> [Rows of pointing data]:
========================================

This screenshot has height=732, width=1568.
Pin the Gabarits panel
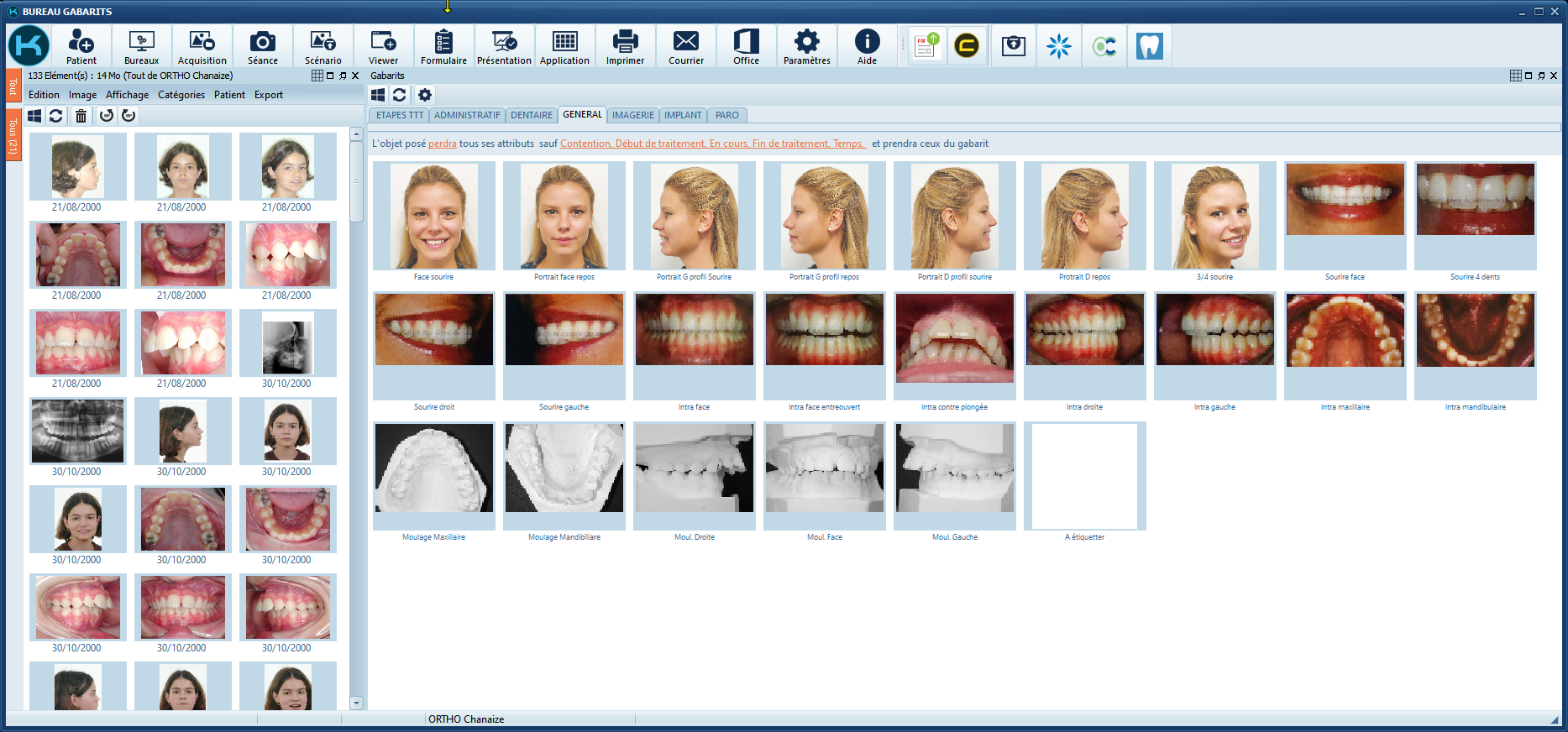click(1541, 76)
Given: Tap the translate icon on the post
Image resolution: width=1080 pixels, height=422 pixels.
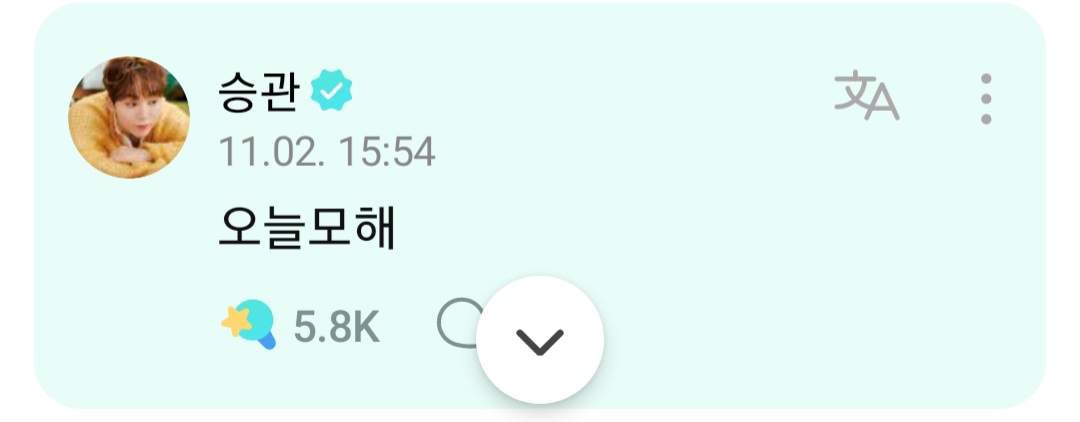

========================================

> [WHAT IS ASKED]: Can you rewrite the listing with every "panel" swapped for "sidebar", changing nothing else and omitting the pictures?

> [WORKED SOLUTION]:
This screenshot has height=732, width=1568.
Pin the Gabarits sidebar
click(1541, 76)
Given: Tap the translate icon on the post
Image resolution: width=1080 pixels, height=422 pixels.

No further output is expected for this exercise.